### WHAT THE EXERCISE ASKS
Scan the records below. List lines holding "button".

◆ ◆ ◆ ◆ ◆ ◆ ◆

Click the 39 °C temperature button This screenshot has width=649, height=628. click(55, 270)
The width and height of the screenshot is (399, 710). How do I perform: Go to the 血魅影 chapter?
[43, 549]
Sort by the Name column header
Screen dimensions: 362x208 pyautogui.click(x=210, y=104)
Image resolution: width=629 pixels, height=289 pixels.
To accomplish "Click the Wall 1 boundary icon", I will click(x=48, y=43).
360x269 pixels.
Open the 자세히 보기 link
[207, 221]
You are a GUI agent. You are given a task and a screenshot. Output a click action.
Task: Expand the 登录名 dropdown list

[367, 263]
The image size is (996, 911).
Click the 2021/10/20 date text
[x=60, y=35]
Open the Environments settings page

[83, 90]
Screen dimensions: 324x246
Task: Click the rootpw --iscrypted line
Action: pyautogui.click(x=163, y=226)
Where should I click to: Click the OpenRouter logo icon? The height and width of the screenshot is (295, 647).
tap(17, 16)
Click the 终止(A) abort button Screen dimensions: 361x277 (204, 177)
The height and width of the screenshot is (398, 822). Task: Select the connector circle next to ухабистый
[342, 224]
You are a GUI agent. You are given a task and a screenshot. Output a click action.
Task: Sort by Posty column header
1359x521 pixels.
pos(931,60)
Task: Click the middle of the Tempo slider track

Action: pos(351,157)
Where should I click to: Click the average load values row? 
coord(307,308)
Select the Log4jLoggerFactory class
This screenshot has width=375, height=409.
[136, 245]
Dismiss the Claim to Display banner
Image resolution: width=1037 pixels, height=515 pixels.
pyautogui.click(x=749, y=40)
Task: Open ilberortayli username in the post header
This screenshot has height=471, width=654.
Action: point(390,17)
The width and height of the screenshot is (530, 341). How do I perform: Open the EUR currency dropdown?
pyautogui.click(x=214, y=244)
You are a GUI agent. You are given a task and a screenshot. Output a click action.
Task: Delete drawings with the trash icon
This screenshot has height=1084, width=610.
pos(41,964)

◆ ◆ ◆ ◆ ◆ ◆ ◆

### ANSWER SECTION
Click the 39 °C temperature button This screenshot has width=649, height=628. click(55, 270)
Click the 终止(A) abort button Screen dimensions: 361x277 (204, 177)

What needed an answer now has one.